Capture d’écran d’une vidéo filmée dans un hôpital à Afrin, dans le gouvernorat d’Alep (nord-ouest), lundi 6 février. Les images montrent des personnes mortes, dont le corps a été recouvert par une couverture. “Plus de 150 cadavres non identifiés sont dans cet hôpital”, affirme Barra Abdulrahman, un journaliste syrien qui a publié cette vidéo.
Capture d’écran d’une vidéo filmée dans un hôpital à Afrin, dans le gouvernorat d’Alep (nord-ouest), lundi 6 février. Les images montrent des personnes mortes, dont le corps a été recouvert par une couverture. “Plus de 150 cadavres non identifiés sont dans cet hôpital”, affirme Barra Abdulrahman, un journaliste syrien qui a publié cette vidéo. © @Baraa_Abdu, via Twitter

La crise risque de s’aggraver alors que la Turquie a décidé de fermer lundi 6 février le poste-frontière reliant ce pays au gouvernorat d’Idleb, alors qu’il s’agit d’un important point de passage pour l’acheminement des blessés graves vers la Turquie et celui du matériel médical et de l’aide humanitaire vers la Syrie. 

“Si le poste-frontière reste fermé, on se retrouvera face à une catastrophe humanitaire de grande ampleur.”

Le poste-frontière de Bab al-Hawa a été complètement fermé hier, dans les deux sens. Depuis hier, aucun blessé n’a passé la frontière, ni les malades, ni les ambulances. 

Les hôpitaux du sud de la Turquie reçoivent de nombreux blessés, c’est pour cela que le poste frontalier a été fermé. Même les cas graves ne sont pas autorisés. 

Si le poste-frontière reste fermé, on se retrouvera face à une catastrophe humanitaire de grande ampleur. Aucune aide ne nous est parvenue jusqu’ici, ni de la part d’autres pays ni de l’ONU. Tous les postes frontaliers à Idleb et dans le nord d’Alep sont fermés.

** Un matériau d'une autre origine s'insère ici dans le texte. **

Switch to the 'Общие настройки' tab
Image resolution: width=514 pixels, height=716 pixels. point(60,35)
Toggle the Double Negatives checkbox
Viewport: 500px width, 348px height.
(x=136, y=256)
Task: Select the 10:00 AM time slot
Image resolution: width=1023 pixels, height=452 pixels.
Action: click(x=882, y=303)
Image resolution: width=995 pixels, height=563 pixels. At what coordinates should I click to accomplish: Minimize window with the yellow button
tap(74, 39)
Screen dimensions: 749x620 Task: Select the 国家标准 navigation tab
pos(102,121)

La recherche de blessés et de morts dans les décombres est lente, car les équipes de la Défense civile manquent de moyens devant l’ampleur de la destruction.  

La fermeture de la frontière a également des répercussions sur les opérations de secours internationales. C’est l’un des seuls moyens d’acheminer l’aide dans le nord-ouest de la Syrie. De plus, les routes entre la Turquie et la Syrie ont été gravement endommagées par le séisme.

>> À lire sur Les Observateurs de France 24 : “Il n’y a personne pour nous aider” : dans les zones rebelles en Syrie, la détresse face au séisme

La Défense civile syrienne, aussi connue sous le nom de Casques blancs et qui fait office de principal service de gestion des urgences dans les zones contrôlées par l’opposition, a déclaré mardi que des centaines de familles étaient toujours piégées sous les décombres des bâtiments effondrés. Elle a estimé qu’une aide internationale urgente était nécessaire pour sauver des vies, le temps étant compté.

Mardi 7 février au matin, le nombre de morts avait dépassé les 5 100 dans les deux pays. En Syrie, 1 622 personnes sont mortes, dont au moins 790 dans le nord-ouest contrôlé par l’opposition.